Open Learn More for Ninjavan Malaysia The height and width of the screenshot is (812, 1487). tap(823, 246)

####################

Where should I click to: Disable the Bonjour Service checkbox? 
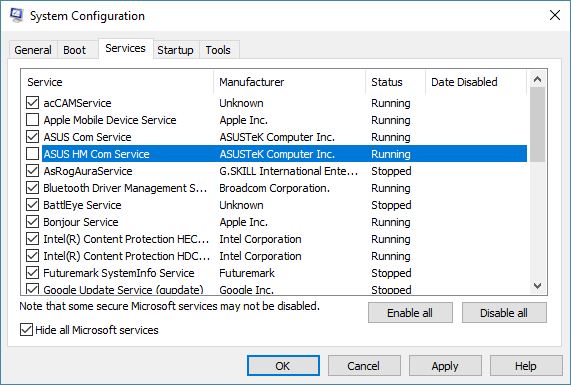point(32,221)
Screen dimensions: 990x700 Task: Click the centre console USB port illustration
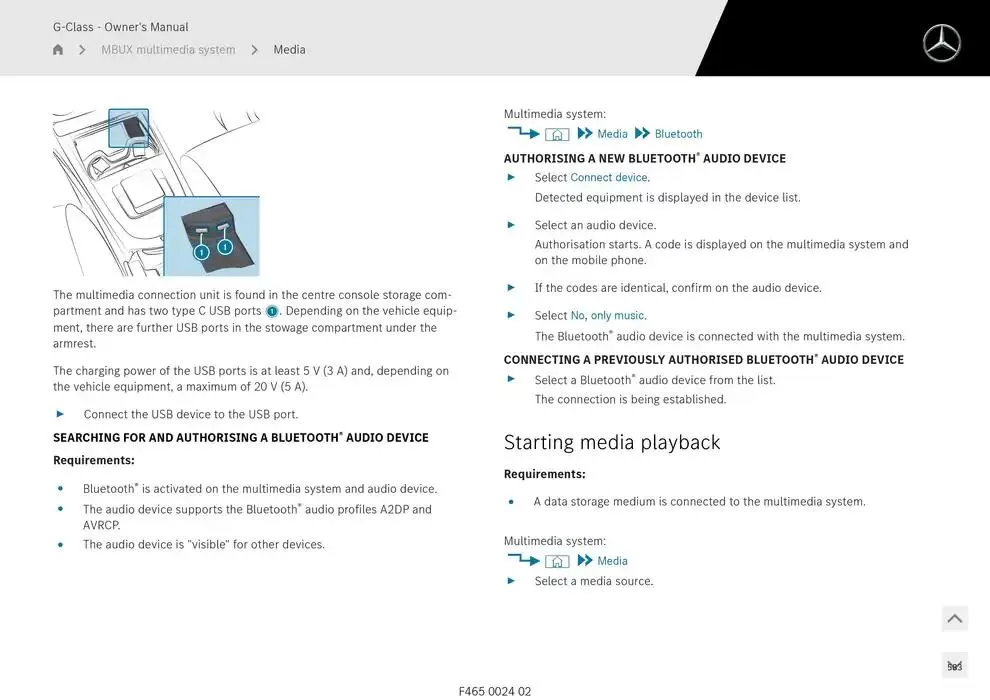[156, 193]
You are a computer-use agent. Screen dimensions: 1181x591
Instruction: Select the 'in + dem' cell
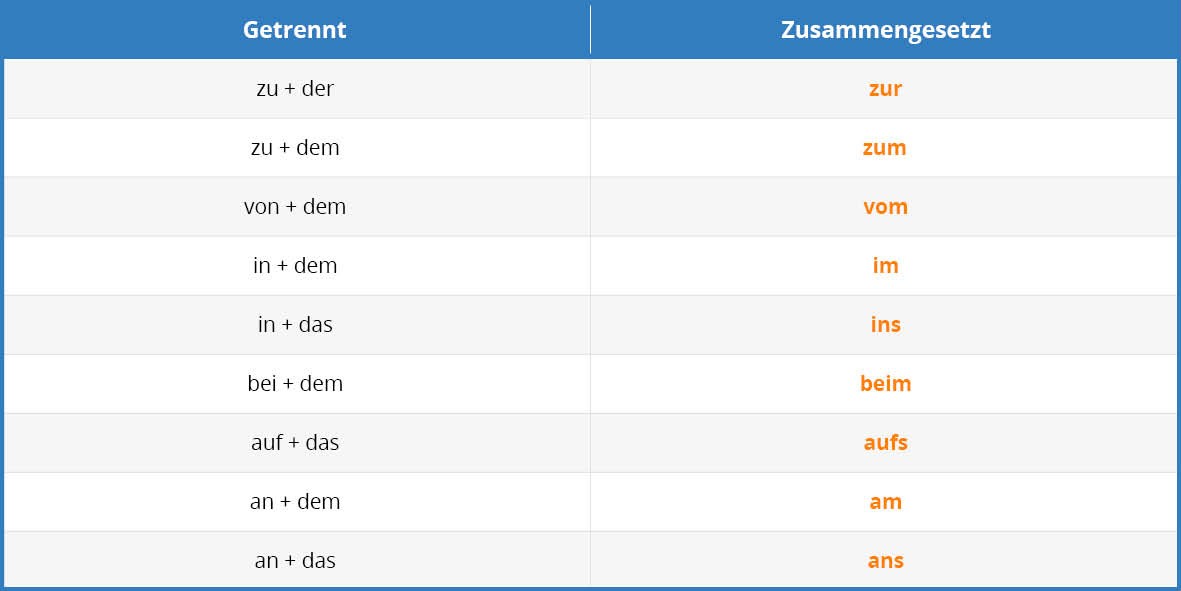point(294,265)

####################

EXERCISE GOAL.
In the items starting at the line that contains "You are a computer-use" and ending at the line that contains "point(294,265)", swap "Select" for "Choose" and write those lines out again with nothing else altered. Leave the pictures out of your answer.

TASK SOLUTION.
You are a computer-use agent. Screen dimensions: 1181x591
Instruction: Choose the 'in + dem' cell
point(294,265)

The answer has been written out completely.